So a good way of scaling things is to do bottom up scaling. Typically people from Flipkart during their Big Billion Days or Amazon's five day sales - the scaling is almost always bottom up. You have to make sure that the services you depend on can scale - it could be an external third party service like a payment gateway integration like Razorpay or JusPay, it could be a database that you are depending on, it could be cache or Kafka or maybe some analytics tool - whatever services you are interfacing with, they have to scale.

Which is where IPL, the cricket league or new year's eve or sale events - these are actually the events where almost the entire good chunk of Indian startup ecosystem comes together because let's say Amazon is getting a lot of orders, of course the payment gateway has to scale, of course the banks have to be informed. So literally payment gateway works with banks to make sure that they are scaled. Everybody does forecasting - how many requests are we expecting? Everything is pre-planned, takes months to plan a mega event like this. Then you create playbooks which makes it a little easier, but the scaling when you're doing such big things is almost always bottom up.

---+---

#### Complete the following:
- A) According to the passage on scaling, why do events like IPL bring together a good chunk of the Indian startup ecosystem? Answer in one to three sentences.
- B) Copy the passage on scaling word for word, starting at "So a good way" and ending at "have to scale.".
Rely on the passage on scaling alone.

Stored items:
---+---

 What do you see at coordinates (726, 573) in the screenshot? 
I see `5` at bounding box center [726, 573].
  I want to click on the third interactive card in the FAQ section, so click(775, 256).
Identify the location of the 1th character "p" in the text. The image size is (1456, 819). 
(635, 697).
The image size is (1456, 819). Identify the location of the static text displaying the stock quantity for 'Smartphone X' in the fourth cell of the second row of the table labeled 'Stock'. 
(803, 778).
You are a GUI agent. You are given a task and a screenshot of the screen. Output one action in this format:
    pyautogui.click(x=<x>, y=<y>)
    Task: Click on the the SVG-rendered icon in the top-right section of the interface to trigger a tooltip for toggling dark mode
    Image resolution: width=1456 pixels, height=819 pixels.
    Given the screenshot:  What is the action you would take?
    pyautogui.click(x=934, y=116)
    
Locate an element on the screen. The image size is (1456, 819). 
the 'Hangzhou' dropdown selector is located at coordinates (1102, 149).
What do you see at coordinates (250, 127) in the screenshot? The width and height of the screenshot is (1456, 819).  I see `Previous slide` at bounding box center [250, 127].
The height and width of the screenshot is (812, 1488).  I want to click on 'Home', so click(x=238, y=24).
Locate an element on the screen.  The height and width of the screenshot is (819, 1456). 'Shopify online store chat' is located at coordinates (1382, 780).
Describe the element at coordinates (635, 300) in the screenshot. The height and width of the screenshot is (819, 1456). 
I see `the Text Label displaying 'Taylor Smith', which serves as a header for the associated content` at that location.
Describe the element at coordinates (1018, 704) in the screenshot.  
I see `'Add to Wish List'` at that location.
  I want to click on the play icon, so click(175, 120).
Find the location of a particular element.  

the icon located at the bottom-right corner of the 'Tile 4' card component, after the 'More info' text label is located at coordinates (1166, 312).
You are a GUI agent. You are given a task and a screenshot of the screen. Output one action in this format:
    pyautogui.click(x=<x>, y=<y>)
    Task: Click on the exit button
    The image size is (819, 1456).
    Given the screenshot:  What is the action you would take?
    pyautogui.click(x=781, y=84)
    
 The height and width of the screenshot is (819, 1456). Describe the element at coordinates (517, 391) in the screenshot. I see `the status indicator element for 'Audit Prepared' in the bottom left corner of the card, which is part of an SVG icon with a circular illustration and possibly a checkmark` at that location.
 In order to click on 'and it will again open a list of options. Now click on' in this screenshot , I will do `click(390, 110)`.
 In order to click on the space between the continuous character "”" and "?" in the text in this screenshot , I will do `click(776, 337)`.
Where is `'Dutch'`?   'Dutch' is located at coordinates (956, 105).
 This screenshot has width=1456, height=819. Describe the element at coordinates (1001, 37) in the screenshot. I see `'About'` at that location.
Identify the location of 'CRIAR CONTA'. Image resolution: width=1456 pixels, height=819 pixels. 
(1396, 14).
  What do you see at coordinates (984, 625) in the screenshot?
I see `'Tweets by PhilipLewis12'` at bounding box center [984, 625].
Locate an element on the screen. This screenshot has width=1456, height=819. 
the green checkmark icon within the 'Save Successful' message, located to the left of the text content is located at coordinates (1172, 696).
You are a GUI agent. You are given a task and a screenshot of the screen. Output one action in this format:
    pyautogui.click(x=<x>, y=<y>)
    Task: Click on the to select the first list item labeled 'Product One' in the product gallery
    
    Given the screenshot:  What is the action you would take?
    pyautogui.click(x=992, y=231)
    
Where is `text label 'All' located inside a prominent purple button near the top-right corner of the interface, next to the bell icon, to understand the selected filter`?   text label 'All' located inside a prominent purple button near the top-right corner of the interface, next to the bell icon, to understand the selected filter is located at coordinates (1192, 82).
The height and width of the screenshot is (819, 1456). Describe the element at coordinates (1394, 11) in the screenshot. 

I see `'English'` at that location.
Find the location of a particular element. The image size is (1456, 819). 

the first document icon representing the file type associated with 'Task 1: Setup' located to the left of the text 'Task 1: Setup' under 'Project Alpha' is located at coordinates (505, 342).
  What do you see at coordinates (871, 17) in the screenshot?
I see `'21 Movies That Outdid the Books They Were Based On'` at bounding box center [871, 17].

---+---

#### Responses for each task:
- A) Because load on one company spreads to the services it depends on. If Amazon gets a lot of orders, the payment gateway has to scale and the banks have to be informed. So the payment gateway works with banks to make sure they are scaled too.

- B)
So a good way of scaling things is to do bottom up scaling. Typically people from Flipkart during their Big Billion Days or Amazon's five day sales - the scaling is almost always bottom up. You have to make sure that the services you depend on can scale - it could be an external third party service like a payment gateway integration like Razorpay or JusPay, it could be a database that you are depending on, it could be cache or Kafka or maybe some analytics tool - whatever services you are interfacing with, they have to scale.